After mapping all curated reads to the cultivated strawberry genome, the TALON pipeline was employed (Dana et al., 2019). Known genes, transcripts, and splicing patterns defined in the genome annotation GTF file were initially built around an SQLite database. By using the TALON program, the mapped long reads were clustered and assigned to known or novel genes/transcripts by comparing with the existing models. The novelty of the models was classified into either known, incomplete splice match, novel in catalog (NIC), novel not in catalog (NNC), or antisense (Figure 1B). Of all 293,990 clustered transcripts, 46% fell into the incomplete splice match category. Another 46,667 known transcripts were recovered. A total of 110,888 (account for 37.7%) transcripts were newly discovered in this study (Figure 1C), including 64,862 transcripts (58.5%) derived from unreported splicing patterns. These results highlighted the powerful resolution of the ONT techniques in revealing the complete landscape of transcriptomes in strawberry plants.

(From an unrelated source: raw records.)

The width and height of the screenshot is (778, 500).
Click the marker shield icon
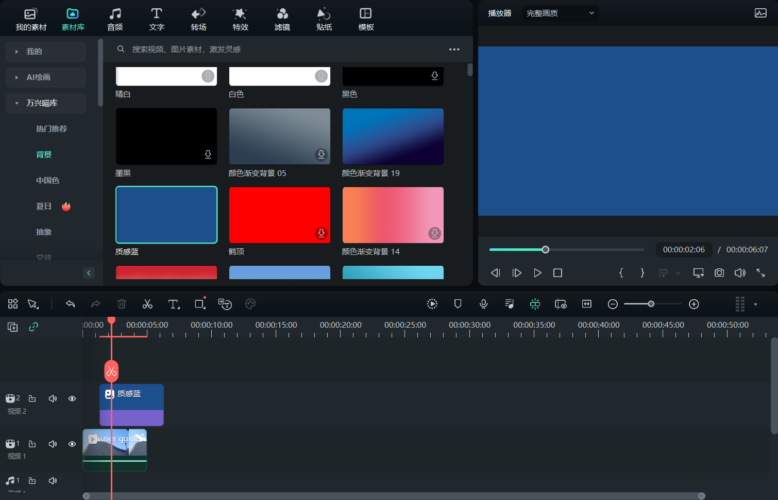[x=458, y=304]
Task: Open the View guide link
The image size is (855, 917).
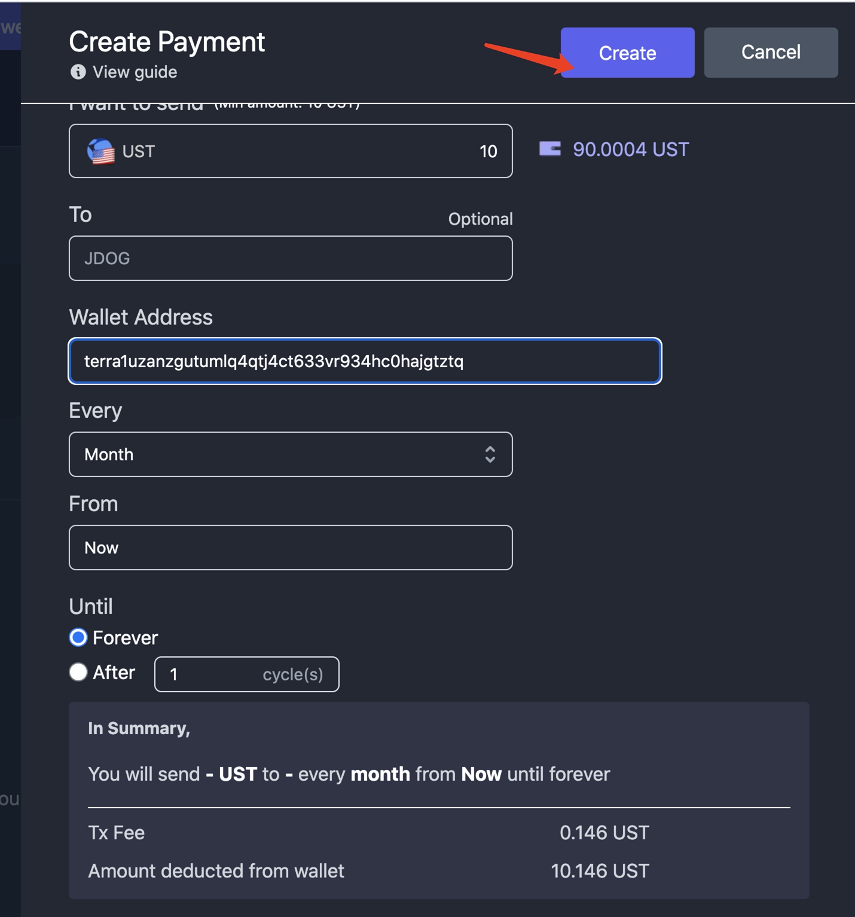Action: [x=135, y=72]
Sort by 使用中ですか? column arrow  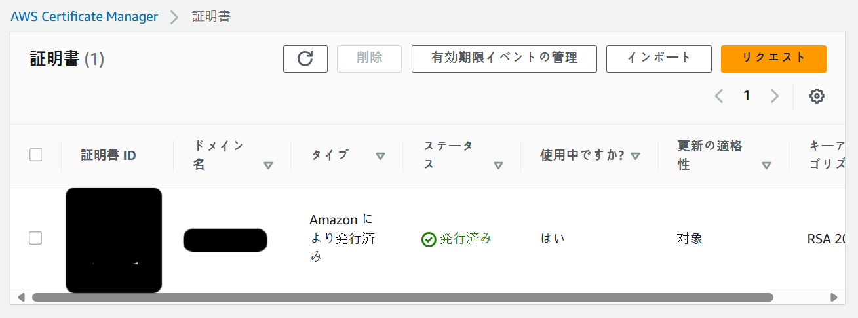click(x=635, y=156)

Differentially Expressed Transcripts Along the Fruit Development Process

Assignment of each long read to a particular gene locus makes it possible to quantify gene/transcript expressions by simply counting the number of each isoform without assembly. This expression value was normalized into counts per million (CPM). An initial quality assessment indicated a higher correlation coefficient (Pearson's) among the three replicates of the same stage than that between different stages using all transcripts' expression values (Supplementary Figure 1). Previously, pioneer investigations had been conducted to reveal the transcriptomic changes either using the array-based or second-generation high throughput (HT) sequencing techniques in wild Fragaria species or cultivated strawberry plants (Kang et al., 2013; Medina-Puche et al., 2016; Estrada-Johnson et al., 2017; Hu et al., 2018; Li et al., 2019b, 2021). Here, those genes which have a minimum CPM of one in at least two samples were deemed to be truly expressed. We observed 98,160 transcripts derived from 41,032 genes expressed in the four successive developmental fruit stages (Supplementary Table 4). This number was slightly lower than what was reported by using short-read–based methods (Hu et al., 2018).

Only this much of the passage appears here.